▶ _EXERCISE DESCRIPTION_
Once the data has been read, print it back in full, exactly.

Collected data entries
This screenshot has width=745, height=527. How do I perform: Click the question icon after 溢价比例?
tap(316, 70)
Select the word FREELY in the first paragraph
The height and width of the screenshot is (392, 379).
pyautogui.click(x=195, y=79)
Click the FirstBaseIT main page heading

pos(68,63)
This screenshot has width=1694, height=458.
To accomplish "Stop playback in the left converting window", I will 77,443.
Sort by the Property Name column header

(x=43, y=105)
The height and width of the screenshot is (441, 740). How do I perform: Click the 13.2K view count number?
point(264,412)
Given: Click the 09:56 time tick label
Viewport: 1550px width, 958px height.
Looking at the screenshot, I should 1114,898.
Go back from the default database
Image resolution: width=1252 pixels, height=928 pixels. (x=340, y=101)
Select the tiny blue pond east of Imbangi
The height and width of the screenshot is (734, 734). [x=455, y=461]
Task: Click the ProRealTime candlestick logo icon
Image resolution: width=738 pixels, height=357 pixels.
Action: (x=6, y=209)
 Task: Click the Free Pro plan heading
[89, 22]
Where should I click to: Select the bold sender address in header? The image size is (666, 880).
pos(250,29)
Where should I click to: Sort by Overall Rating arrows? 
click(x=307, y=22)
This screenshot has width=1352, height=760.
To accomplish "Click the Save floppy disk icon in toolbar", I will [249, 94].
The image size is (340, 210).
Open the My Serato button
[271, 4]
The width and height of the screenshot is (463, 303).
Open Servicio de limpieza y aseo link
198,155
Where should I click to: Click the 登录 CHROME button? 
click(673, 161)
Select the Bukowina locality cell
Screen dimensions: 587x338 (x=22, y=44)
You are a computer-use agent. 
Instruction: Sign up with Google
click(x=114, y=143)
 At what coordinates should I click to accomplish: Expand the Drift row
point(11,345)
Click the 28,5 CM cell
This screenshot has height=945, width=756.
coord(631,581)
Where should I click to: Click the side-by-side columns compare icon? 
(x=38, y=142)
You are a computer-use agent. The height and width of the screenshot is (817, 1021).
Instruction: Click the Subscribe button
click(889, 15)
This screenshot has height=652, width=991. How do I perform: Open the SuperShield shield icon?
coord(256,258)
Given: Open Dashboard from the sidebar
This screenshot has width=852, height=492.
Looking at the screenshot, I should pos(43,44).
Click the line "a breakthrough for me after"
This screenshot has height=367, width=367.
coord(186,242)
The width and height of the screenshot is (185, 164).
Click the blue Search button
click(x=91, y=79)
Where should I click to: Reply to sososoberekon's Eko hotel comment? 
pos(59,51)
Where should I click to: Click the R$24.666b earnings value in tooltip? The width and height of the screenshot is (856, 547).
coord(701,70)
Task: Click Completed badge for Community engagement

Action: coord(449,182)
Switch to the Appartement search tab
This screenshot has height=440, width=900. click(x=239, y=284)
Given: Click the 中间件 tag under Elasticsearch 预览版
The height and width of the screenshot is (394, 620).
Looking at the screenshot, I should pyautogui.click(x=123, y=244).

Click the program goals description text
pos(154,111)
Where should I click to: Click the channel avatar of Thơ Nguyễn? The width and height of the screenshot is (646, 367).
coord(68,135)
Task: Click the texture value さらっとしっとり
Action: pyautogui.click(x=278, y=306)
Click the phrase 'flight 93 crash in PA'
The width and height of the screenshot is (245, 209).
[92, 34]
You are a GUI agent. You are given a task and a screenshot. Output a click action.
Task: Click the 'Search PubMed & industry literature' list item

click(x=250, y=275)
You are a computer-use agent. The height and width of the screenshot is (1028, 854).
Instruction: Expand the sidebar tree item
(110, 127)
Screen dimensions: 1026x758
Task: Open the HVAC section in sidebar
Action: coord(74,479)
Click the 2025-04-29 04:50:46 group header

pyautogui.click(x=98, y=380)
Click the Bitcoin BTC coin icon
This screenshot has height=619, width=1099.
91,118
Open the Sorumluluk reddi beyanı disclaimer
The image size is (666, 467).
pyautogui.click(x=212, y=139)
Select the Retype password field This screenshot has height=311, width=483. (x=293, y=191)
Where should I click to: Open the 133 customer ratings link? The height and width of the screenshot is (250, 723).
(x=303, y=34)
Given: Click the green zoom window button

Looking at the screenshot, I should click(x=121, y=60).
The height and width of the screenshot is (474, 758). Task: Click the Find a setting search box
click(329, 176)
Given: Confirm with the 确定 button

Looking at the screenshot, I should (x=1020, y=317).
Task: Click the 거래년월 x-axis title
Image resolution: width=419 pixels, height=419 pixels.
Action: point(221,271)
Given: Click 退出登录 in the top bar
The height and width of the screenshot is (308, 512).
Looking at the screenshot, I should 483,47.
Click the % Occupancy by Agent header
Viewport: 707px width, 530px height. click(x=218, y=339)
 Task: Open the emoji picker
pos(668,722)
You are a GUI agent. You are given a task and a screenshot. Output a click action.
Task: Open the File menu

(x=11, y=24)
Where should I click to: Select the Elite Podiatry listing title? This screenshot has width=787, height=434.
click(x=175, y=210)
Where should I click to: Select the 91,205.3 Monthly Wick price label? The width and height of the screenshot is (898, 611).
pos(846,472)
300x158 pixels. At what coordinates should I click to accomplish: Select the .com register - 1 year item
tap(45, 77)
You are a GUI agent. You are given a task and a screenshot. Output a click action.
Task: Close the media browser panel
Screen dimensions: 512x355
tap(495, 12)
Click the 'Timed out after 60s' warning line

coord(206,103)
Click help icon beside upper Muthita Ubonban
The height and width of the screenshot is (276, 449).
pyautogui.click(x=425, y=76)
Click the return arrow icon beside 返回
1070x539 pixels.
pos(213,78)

▶ _TASK SOLUTION_
This screenshot has width=745, height=527. How do I perform: Click the question icon after 溢价比例?
tap(316, 70)
Select the word FREELY in the first paragraph
The height and width of the screenshot is (392, 379).
pyautogui.click(x=195, y=79)
Click the FirstBaseIT main page heading

pos(68,63)
This screenshot has width=1694, height=458.
To accomplish "Stop playback in the left converting window", I will 77,443.
Sort by the Property Name column header

(x=43, y=105)
The height and width of the screenshot is (441, 740). How do I perform: Click the 13.2K view count number?
point(264,412)
Given: Click the 09:56 time tick label
Viewport: 1550px width, 958px height.
Looking at the screenshot, I should 1114,898.
Go back from the default database
Image resolution: width=1252 pixels, height=928 pixels. (x=340, y=101)
Select the tiny blue pond east of Imbangi
The height and width of the screenshot is (734, 734). [x=455, y=461]
Task: Click the ProRealTime candlestick logo icon
Image resolution: width=738 pixels, height=357 pixels.
Action: (x=6, y=209)
 Task: Click the Free Pro plan heading
[89, 22]
Where should I click to: Select the bold sender address in header? The image size is (666, 880).
pos(250,29)
Where should I click to: Sort by Overall Rating arrows? 
click(x=307, y=22)
This screenshot has width=1352, height=760.
To accomplish "Click the Save floppy disk icon in toolbar", I will [249, 94].
The image size is (340, 210).
Open the My Serato button
[271, 4]
The width and height of the screenshot is (463, 303).
Open Servicio de limpieza y aseo link
198,155
Where should I click to: Click the 登录 CHROME button? 
click(673, 161)
Select the Bukowina locality cell
Screen dimensions: 587x338 (x=22, y=44)
You are a computer-use agent. 
Instruction: Sign up with Google
click(x=114, y=143)
 At what coordinates should I click to accomplish: Expand the Drift row
point(11,345)
Click the 28,5 CM cell
This screenshot has height=945, width=756.
coord(631,581)
Where should I click to: Click the side-by-side columns compare icon? 
(x=38, y=142)
You are a computer-use agent. The height and width of the screenshot is (817, 1021).
Instruction: Click the Subscribe button
click(889, 15)
This screenshot has height=652, width=991. How do I perform: Open the SuperShield shield icon?
coord(256,258)
Given: Open Dashboard from the sidebar
This screenshot has width=852, height=492.
Looking at the screenshot, I should pos(43,44).
Click the line "a breakthrough for me after"
This screenshot has height=367, width=367.
coord(186,242)
The width and height of the screenshot is (185, 164).
Click the blue Search button
click(x=91, y=79)
Where should I click to: Reply to sososoberekon's Eko hotel comment? 
pos(59,51)
Where should I click to: Click the R$24.666b earnings value in tooltip? The width and height of the screenshot is (856, 547).
coord(701,70)
Task: Click Completed badge for Community engagement

Action: coord(449,182)
Switch to the Appartement search tab
This screenshot has height=440, width=900. click(x=239, y=284)
Given: Click the 中间件 tag under Elasticsearch 预览版
The height and width of the screenshot is (394, 620).
Looking at the screenshot, I should pyautogui.click(x=123, y=244).

Click the program goals description text
pos(154,111)
Where should I click to: Click the channel avatar of Thơ Nguyễn? The width and height of the screenshot is (646, 367).
coord(68,135)
Task: Click the texture value さらっとしっとり
Action: pyautogui.click(x=278, y=306)
Click the phrase 'flight 93 crash in PA'
The width and height of the screenshot is (245, 209).
[92, 34]
You are a GUI agent. You are given a task and a screenshot. Output a click action.
Task: Click the 'Search PubMed & industry literature' list item

click(x=250, y=275)
You are a computer-use agent. The height and width of the screenshot is (1028, 854).
Instruction: Expand the sidebar tree item
(110, 127)
Screen dimensions: 1026x758
Task: Open the HVAC section in sidebar
Action: coord(74,479)
Click the 2025-04-29 04:50:46 group header

pyautogui.click(x=98, y=380)
Click the Bitcoin BTC coin icon
This screenshot has height=619, width=1099.
91,118
Open the Sorumluluk reddi beyanı disclaimer
The image size is (666, 467).
pyautogui.click(x=212, y=139)
Select the Retype password field This screenshot has height=311, width=483. (x=293, y=191)
Where should I click to: Open the 133 customer ratings link? The height and width of the screenshot is (250, 723).
(x=303, y=34)
Given: Click the green zoom window button

Looking at the screenshot, I should click(x=121, y=60).
The height and width of the screenshot is (474, 758). Task: Click the Find a setting search box
click(329, 176)
Given: Confirm with the 确定 button

Looking at the screenshot, I should (x=1020, y=317).
Task: Click the 거래년월 x-axis title
Image resolution: width=419 pixels, height=419 pixels.
Action: point(221,271)
Given: Click 退出登录 in the top bar
The height and width of the screenshot is (308, 512).
Looking at the screenshot, I should 483,47.
Click the % Occupancy by Agent header
Viewport: 707px width, 530px height. click(x=218, y=339)
 Task: Open the emoji picker
pos(668,722)
You are a GUI agent. You are given a task and a screenshot. Output a click action.
Task: Open the File menu

(x=11, y=24)
Where should I click to: Select the Elite Podiatry listing title? This screenshot has width=787, height=434.
click(x=175, y=210)
Where should I click to: Select the 91,205.3 Monthly Wick price label? The width and height of the screenshot is (898, 611).
pos(846,472)
300x158 pixels. At what coordinates should I click to accomplish: Select the .com register - 1 year item
tap(45, 77)
You are a GUI agent. You are given a task and a screenshot. Output a click action.
Task: Close the media browser panel
Screen dimensions: 512x355
tap(495, 12)
Click the 'Timed out after 60s' warning line

coord(206,103)
Click help icon beside upper Muthita Ubonban
The height and width of the screenshot is (276, 449).
pyautogui.click(x=425, y=76)
Click the return arrow icon beside 返回
1070x539 pixels.
pos(213,78)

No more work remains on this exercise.